【JZOJ5221】A

description

---

analysis

• 想象一下，如果一棵子树内权值的最大值减最小值加一等于子树大小，那么权值就是连续的

• 没了

---

code

#pragma GCC optimize("O3")
#pragma G++ optimize("O3")
#include<stdio.h>
#include<string.h>
#include<algorithm>
#define MAXN 200005
#define INF 1000000007
#define reg register int
#define fo(i,a,b) for (reg i=a;i<=b;++i)
#define fd(i,a,b) for (reg i=a;i>=b;--i)
#define rep(i,a) for (reg i=last[a];i;i=next[i])
#define O3 __attribute__((optimize("-O3")))

using namespace std;

int last[MAXN],next[MAXN],tov[MAXN];
int a[MAXN],mx[MAXN],mn[MAXN],sum[MAXN];
int n,tot,ans;

O3 inline int read()
{
	int x=0,f=1;char ch=getchar();
	while (ch<'0' || '9'<ch){if (ch=='-')f=-1;ch=getchar();}
	while ('0'<=ch && ch<='9')x=x*10+ch-'0',ch=getchar();
	return x*f;
}
O3 inline void link(int x,int y)
{
	next[++tot]=last[x],last[x]=tot,tov[tot]=y;
}
O3 inline void dfs(int x)
{
	sum[x]=1,mx[x]=x,mn[x]=x;
	rep(i,x)dfs(tov[i]),sum[x]+=sum[tov[i]],mx[x]=max(mx[x],mx[tov[i]]),mn[x]=min(mn[x],mn[tov[i]]);
	if (mx[x]-mn[x]+1==sum[x])ans++;
}
O3 int main()
{
	//freopen("T2.in","r",stdin);
	n=read();
	fo(i,2,n)
	{
		int x=read(),y=read();
		link(x,y),++a[y];
	}
	fo(i,1,n)if (!a[i])
	{
		dfs(i);
		break;
	}
	printf("%d\n",ans);
	return 0;
}
• • • •
● 任务说明 1:
列出这篇 JZOJ5221 题解的代码里用 #define 定义的全部宏名。
该段落与后面的记录之间并无关联。
• • • •
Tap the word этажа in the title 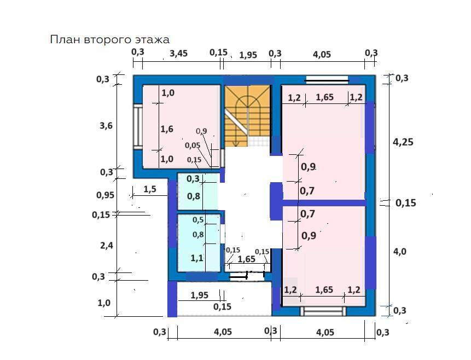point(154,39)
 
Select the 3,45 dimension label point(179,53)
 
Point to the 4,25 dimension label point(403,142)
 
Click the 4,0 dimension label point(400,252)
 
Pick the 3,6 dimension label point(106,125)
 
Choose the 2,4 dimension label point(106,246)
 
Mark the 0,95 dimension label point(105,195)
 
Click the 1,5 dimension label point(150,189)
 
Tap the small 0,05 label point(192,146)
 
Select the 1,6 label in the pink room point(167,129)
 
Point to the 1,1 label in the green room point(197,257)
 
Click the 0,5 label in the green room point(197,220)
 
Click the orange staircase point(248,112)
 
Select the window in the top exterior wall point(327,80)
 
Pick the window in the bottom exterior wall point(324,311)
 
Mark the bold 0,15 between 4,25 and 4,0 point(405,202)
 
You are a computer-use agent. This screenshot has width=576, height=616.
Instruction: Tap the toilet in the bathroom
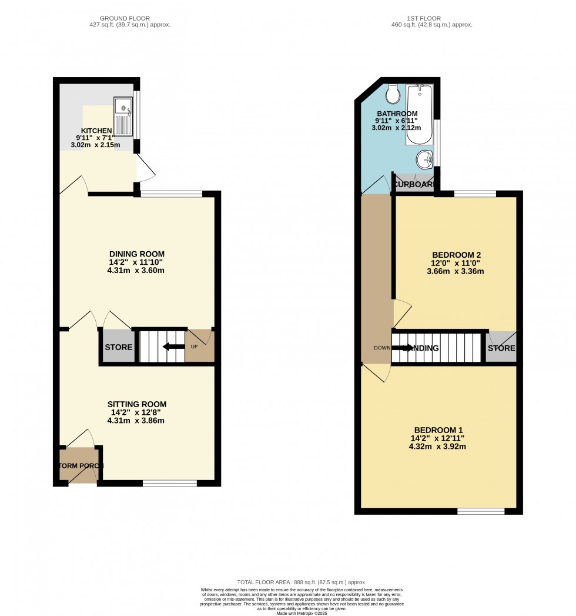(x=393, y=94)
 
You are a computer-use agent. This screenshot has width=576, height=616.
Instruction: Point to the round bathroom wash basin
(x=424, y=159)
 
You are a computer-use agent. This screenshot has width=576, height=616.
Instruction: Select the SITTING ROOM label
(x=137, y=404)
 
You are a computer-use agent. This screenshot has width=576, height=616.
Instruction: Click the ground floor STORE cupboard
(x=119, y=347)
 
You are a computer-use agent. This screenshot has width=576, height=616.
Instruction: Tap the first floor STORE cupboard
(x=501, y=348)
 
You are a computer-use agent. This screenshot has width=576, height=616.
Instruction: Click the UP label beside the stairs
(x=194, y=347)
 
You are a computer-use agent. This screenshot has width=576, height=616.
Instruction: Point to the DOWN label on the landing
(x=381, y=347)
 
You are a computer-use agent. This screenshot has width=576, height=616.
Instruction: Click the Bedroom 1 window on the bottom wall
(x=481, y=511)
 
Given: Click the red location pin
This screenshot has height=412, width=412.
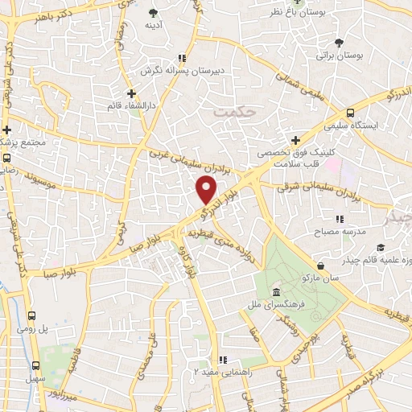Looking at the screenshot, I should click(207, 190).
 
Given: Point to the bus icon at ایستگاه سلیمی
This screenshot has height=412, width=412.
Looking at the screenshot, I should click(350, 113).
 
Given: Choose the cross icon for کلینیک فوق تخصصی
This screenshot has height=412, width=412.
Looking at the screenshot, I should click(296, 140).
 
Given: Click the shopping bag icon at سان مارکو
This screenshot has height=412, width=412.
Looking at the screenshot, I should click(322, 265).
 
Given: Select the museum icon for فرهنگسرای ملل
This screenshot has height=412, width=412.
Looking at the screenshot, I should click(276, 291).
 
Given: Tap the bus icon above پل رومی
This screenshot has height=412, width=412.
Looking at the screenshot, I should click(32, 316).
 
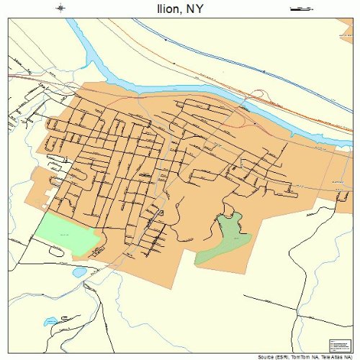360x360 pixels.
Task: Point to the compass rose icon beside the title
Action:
• • • •
● 任务说明 2:
在记录中，取从包含“Point to the 4,25”的那一行开始、到包含“(x=119, y=347)”的那一行结束的部分（首尾两行都算在内），连同其中的请求原样重写一遍，并把答案坐标中的每个数值都增加 65。只输出这一部分，答案中不要包含图片。

● 最终答案 1:
MAXN、INF、reg、fo、fd、rep、O3

● 最终答案 2:
Point to the 4,25 dimension label point(468,207)
 
Click the 4,0 dimension label point(465,317)
 
Pick the 3,6 dimension label point(171,190)
 
Choose the 2,4 dimension label point(171,311)
 
Mark the 0,95 dimension label point(170,260)
 
Click the 1,5 dimension label point(215,254)
 
Tap the small 0,05 label point(257,211)
 
Select the 1,6 label in the pink room point(232,194)
 
Point to the 1,1 label in the green room point(262,322)
 
Click the 0,5 label in the green room point(262,285)
 
Click the orange staircase point(313,177)
 
Select the window in the top exterior wall point(392,145)
 
Pick the window in the bottom exterior wall point(389,376)
 
Mark the bold 0,15 between 4,25 and 4,0 point(470,267)
 
You are a computer-use agent. This screenshot has width=576, height=616.
Instruction: Tap the toilet in the bathroom
(x=458, y=159)
 
You are a computer-use agent. This screenshot has width=576, height=616.
Instruction: Point to the round bathroom wash basin
(x=489, y=224)
 
You are a computer-use agent. This screenshot has width=576, height=616.
Instruction: Select the SITTING ROOM label
(x=202, y=469)
 
You are a computer-use agent. This screenshot has width=576, height=616.
Instruction: Click the ground floor STORE cupboard
(x=184, y=412)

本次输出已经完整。